Past/Present clients
AltaVista, Compaq, Harcourt, Hitachi, and numerous small companies and startups.

 
   

You are here:  Experts > Internet/Online > Personal Web Pages > General HTML/Web Design Programming Q`s > Making visitors download files from my site.

General HTML/Web Design Programming Q`s - Making visitors download files from my site.


Expert: Richard Seltzer - 10/26/2009

Question
QUESTION: Dear Richard,
I own a domain and some space on internet. For the facilities offered by my host please checkout this link http://www.inmotionhosting.com/cheap_hosting.html. I have chosen the 'Basic' plan ($4/month). My programming knowledge is limited to basic html. I want to make a site from where people can download files like .pdf, .doc, images, audios, videos, softwares etc. Could you please tell me the simplest way to do this? If necessary, you can suggest the minimum skills I should acquire before I begin with. And, if you find it very difficult to explain things to a non-programmer, you can use the 'techie' language and leave the understanding part to me. Thanks in advance.

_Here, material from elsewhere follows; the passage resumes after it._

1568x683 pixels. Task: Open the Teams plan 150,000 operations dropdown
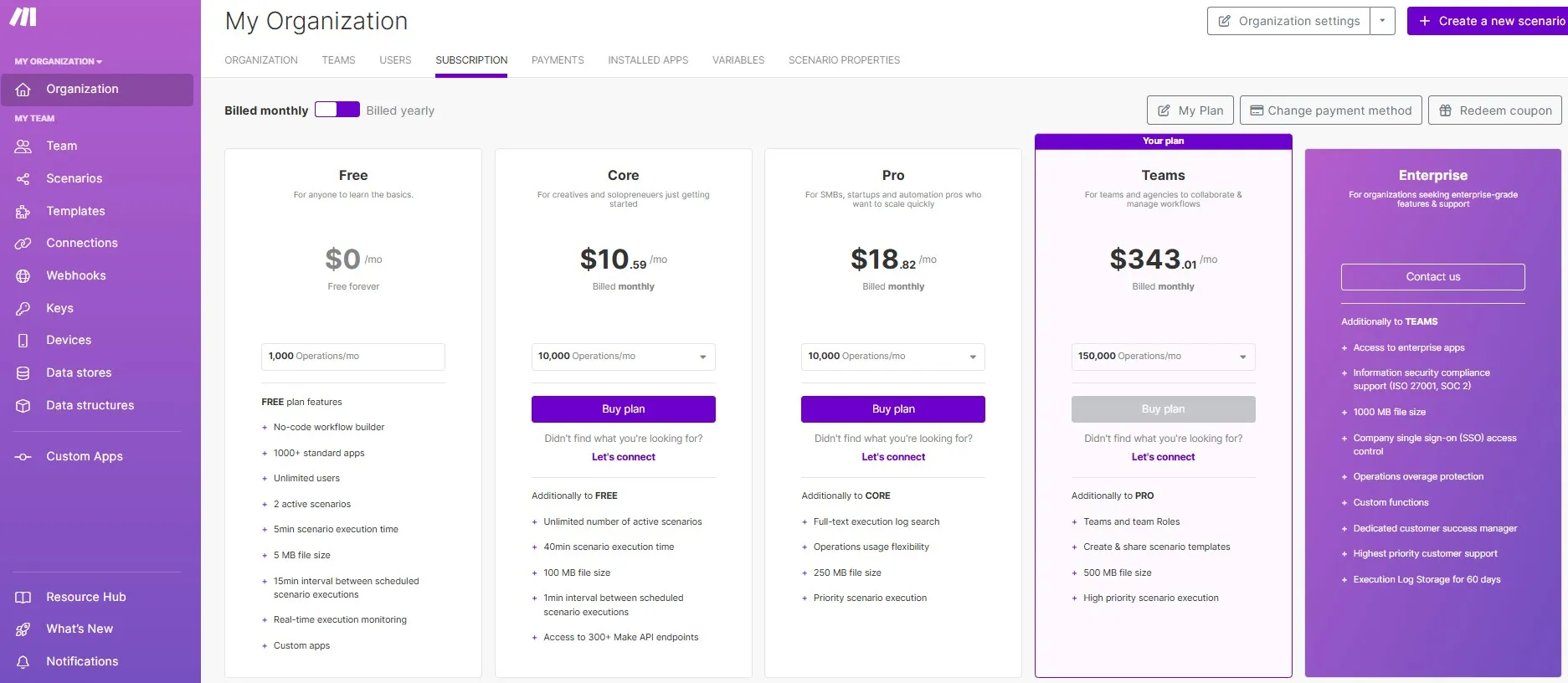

ANSWER: In most cases, if you simply move an unusual type of file to your Web server -- the same as you do .html pages -- the visitor will be prompted to either run or save the file.  Experiment.  ftp a file of a type that you want to make available to your Web server, and then browse to that page.
For instance, my site is http://www.samizdat.com/  If I upload to my base Web directory a file of a type that my browser doesn't recognize, e.g. samplemusic.mp3, then anyone who goes to http://www.samizdat.com/samplemusic.mp3 will have a choice of playing that with another application or saving it.  And if it's a file that my browser recognizes (like .doc or .pdf), that file will open in the browser and I can then save it as I would any other file.

Best wishes.

Richard Seltzer

---------- FOLLOW-UP ----------

QUESTION: Thank you for such a quick and detailed answer. I tried doing what you said. Results were not what I expected.
1)   PDF files are opened by IE and can be saved from there. But Chrome has problem with even opening the pdf file I have uploaded to my site. (For your information, I have adobe reader 9.2 installed in my PC).
2)   Chrome is directly playing 3gp files through real player and doesn't give an option to download, whereas IE started downloading it the moment I clicked the link.
3)   In IE, when I clicked the link to an mp3 file in my site, a horizontal bar appeared above the taskbar intimating that file is being downloaded. But a window did not pop-up as in the case of 3gp. Chrome tried to play the file through Quick player giving no option to download.

This is how I placed files in my site:

<a href="theblackhole.3gp">The Black Hole</a>

Is there anything else to be added to the code so that when clicked on a link it readily offers to download the file? Considering the fact that there are numerous browsers with varying properties, could you please advise me a universal solution?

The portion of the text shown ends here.